Life as a Mastercard Foundation Scholar at Ashesi University was not only intellectually stimulating but fun as well. One of my fondest memory as Scholar was during the summer program after freshman year in 2015. I really enjoyed the leadership development sessions, trips to Kokrobite, Cape Coast Castle and Kakum National Park, the dooms we built around campus during the program were my best experiences. Fast forward to 2018, I graduated from Ashesi University with Magna Cum Laude honours in Computer Science.”

Ibrahim spent a year working with the Computer Science Department at Ashesi University as a Teaching Assistant before joining Microsoft as a software engineer. At Microsoft, he works with a team in Vancouver, Canada on test platforms/tools (test framework and systems) for office developers. Vancouver is a typical cosmopolitan city and with the experience of my engagement with students from different part of Africa at Ashesi University, my transition has been quite easy.

Ibrahim (pictured centre) with his work colleagues at the Microsoft Office in Vancouver, Canada

“The liberal arts education I received at Ashesi equipped me with the knowledge needed to kickstart my career at Microsoft. At Ashesi, I learnt more than software engineering but most importantly the ability to solve problems and think critically. In addition to that, the deliberate effort by the university to introduce students to social issues gave me a better understanding of the world beyond my 9-5 job. It worth mentioning that The Mastercard Program at Ashesi University contributed immensely to the development of aforementioned abilities and effective communication through the summer program and organized career and leadership sessions.” Ibrahim, added.
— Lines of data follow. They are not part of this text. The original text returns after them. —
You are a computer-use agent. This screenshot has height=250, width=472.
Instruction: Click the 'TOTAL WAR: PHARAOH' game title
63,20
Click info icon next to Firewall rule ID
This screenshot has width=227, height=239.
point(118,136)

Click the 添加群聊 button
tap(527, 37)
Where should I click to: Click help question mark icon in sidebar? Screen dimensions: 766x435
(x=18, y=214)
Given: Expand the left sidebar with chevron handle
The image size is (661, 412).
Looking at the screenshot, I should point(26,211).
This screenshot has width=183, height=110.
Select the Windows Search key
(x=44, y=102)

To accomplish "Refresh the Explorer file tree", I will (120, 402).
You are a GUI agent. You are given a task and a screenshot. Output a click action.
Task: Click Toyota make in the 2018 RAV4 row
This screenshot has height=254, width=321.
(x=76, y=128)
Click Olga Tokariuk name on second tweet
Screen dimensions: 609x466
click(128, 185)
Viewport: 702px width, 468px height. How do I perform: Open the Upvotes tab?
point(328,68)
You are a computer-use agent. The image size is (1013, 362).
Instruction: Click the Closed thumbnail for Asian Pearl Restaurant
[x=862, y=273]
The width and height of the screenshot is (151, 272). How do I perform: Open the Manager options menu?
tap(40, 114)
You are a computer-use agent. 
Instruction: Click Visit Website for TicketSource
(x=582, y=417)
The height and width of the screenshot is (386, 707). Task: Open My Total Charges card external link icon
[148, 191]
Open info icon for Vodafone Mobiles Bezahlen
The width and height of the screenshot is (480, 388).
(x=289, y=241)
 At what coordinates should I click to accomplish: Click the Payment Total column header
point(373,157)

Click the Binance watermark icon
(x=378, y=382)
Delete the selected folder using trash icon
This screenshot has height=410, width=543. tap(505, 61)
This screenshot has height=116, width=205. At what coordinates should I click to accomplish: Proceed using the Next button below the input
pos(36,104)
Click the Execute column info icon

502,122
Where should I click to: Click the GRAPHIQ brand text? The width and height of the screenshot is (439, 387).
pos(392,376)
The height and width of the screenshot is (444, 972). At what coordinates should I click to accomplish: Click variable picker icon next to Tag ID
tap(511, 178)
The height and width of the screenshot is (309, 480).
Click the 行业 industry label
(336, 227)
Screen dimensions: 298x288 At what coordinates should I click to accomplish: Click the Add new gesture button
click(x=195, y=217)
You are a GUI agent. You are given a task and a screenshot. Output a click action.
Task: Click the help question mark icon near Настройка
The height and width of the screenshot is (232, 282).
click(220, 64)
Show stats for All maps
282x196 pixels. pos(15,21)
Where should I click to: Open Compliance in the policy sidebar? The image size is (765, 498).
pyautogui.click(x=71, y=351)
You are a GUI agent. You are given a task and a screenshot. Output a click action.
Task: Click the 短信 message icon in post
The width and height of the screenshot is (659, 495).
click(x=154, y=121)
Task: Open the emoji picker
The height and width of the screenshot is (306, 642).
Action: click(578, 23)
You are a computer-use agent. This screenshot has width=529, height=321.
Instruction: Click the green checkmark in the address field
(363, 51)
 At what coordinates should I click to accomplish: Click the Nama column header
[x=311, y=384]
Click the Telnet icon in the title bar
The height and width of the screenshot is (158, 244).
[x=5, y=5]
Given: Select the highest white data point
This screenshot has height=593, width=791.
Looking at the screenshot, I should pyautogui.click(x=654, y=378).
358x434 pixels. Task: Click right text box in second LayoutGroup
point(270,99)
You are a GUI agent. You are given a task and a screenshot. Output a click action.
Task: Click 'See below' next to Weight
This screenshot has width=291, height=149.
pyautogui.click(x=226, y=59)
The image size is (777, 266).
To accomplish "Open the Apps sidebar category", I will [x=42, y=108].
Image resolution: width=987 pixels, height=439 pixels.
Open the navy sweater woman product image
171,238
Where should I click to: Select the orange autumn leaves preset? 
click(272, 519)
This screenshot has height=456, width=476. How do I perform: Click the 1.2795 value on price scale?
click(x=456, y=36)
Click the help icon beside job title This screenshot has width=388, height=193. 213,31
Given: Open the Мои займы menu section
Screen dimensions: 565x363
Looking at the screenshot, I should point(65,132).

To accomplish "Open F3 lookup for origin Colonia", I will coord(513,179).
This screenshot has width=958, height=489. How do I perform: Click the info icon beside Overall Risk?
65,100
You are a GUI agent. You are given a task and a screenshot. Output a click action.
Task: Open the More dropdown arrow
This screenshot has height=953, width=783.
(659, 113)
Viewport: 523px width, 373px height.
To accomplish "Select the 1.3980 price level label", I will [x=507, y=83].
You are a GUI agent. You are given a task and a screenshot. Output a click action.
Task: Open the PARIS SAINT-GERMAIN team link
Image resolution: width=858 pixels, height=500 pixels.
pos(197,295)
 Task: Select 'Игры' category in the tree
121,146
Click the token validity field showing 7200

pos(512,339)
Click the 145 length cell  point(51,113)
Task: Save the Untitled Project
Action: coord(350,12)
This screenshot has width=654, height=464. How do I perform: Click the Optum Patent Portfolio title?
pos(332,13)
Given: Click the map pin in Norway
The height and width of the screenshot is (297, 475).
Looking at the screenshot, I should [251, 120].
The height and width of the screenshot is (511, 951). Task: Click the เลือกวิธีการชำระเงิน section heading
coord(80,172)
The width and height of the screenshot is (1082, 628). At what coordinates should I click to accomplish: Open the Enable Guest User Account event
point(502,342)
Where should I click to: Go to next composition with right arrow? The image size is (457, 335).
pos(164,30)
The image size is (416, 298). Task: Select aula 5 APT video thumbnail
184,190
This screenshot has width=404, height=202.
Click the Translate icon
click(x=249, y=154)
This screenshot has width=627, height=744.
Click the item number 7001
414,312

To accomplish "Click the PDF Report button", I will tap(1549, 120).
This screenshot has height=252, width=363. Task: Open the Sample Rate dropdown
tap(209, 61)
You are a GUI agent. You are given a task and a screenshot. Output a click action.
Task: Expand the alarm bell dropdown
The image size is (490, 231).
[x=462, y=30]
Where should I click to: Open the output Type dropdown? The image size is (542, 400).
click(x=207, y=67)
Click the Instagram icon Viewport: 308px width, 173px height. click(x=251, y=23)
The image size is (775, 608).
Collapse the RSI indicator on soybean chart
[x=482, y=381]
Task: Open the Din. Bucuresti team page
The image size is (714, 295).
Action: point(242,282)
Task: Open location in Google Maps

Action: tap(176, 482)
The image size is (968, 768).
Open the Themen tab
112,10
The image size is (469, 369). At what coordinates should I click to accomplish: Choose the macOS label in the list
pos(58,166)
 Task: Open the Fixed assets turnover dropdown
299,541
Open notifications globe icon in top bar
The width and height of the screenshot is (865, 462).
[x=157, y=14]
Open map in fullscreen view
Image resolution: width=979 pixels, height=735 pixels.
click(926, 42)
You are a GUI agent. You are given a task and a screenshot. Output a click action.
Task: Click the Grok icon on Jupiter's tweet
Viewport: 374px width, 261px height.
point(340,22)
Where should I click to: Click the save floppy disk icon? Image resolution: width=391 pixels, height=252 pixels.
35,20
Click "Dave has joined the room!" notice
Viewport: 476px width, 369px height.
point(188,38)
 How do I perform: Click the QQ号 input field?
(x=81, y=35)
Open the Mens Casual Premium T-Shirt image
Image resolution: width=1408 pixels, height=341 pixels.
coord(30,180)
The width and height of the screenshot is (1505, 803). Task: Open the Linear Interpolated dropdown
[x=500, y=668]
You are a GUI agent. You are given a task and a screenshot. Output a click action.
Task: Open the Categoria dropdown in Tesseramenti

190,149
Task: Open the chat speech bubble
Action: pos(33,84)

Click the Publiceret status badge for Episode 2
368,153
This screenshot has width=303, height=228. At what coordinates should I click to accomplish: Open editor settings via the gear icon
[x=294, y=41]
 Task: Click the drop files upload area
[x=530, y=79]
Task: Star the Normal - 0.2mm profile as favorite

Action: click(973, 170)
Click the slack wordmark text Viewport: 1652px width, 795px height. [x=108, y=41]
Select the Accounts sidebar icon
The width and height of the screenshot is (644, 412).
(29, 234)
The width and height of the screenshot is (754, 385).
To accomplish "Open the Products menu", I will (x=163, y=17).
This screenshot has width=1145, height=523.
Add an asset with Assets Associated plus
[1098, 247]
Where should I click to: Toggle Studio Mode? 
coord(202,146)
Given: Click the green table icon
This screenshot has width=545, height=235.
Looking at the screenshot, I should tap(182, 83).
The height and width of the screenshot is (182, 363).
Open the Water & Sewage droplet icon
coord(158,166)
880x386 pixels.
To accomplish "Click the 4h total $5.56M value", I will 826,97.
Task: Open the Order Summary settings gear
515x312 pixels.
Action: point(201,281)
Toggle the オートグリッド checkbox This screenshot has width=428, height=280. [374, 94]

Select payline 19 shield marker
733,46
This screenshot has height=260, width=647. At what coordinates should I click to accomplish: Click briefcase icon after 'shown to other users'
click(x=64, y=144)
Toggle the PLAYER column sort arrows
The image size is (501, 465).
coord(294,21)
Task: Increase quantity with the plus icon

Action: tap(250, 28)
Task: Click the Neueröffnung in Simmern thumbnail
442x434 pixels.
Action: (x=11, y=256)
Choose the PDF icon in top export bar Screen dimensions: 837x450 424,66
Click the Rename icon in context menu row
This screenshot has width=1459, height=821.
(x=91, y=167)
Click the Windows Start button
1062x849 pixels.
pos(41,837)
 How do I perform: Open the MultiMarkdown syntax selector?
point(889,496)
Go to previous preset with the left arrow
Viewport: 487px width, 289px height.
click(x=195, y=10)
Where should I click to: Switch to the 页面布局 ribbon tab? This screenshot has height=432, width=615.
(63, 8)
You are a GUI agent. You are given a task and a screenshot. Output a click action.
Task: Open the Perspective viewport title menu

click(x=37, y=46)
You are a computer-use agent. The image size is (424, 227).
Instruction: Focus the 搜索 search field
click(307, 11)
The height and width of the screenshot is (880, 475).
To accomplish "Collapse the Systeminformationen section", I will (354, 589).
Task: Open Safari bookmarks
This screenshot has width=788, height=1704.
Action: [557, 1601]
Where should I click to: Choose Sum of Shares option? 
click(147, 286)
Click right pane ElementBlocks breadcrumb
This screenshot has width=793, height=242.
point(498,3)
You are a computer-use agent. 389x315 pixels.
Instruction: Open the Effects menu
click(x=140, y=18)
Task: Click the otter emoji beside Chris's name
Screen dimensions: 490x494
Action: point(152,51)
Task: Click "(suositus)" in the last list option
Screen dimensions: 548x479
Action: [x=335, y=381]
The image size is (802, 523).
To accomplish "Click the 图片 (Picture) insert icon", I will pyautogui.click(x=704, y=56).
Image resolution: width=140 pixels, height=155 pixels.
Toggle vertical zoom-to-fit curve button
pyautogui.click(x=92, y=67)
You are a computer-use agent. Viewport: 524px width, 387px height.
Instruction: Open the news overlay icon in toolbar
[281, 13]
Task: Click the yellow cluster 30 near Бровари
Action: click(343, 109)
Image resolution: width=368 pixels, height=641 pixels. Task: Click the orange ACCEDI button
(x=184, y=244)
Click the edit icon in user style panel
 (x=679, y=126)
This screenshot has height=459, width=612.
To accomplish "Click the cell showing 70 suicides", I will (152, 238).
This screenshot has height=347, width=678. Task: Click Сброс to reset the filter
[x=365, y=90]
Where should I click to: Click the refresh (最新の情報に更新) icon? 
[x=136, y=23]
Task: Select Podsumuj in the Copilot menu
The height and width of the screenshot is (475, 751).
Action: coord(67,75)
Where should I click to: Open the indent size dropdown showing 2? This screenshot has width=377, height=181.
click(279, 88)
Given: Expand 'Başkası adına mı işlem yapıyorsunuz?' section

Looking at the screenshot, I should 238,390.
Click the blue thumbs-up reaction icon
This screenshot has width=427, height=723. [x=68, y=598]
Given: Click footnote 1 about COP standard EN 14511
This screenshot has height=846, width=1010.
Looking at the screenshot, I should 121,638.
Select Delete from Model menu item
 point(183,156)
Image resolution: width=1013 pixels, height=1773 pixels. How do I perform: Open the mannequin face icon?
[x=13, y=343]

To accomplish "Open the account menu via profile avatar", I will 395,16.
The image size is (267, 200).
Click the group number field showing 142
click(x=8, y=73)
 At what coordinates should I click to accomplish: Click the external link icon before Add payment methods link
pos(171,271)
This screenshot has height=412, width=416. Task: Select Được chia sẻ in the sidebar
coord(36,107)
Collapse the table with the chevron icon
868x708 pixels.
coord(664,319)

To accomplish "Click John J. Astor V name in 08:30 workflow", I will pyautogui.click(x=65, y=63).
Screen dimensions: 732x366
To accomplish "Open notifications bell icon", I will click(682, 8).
With technological giants like Microsoft and Google establishing footprints and research/engineering offices on the African continent and the prominence of remote work due to Covid-19 pandemic, Ibrahim believes this will prevent the current tech brain drain we see on the African continent and empower local developers to build technologies to address local problems either as part of their daily job or as a passion project.

“I also expect substantial increase in the number of developers from the continent because it is easier now to access resources and acquire software development skills. Also, businesses and governmental organizations will continue to digitize most of the manual processes of doing things which will create more job opportunities in the tech” says Ibrahim.

“To current Scholars and recent graduates, jobs and opportunities are very hard to come by especially in this COVID-19 era, now more than ever, resilience and grit is very much needed. The world is now a global village so do not limit yourself to your country of nationality for job opportunities. You must adopt a lifelong learning mentality to develop the needed skills for whatever job you are interested in to have an edge over other applicants and compete globally. Learning does not end with your bachelor degree and you must remember that lucky are those who are prepared for opportunities!”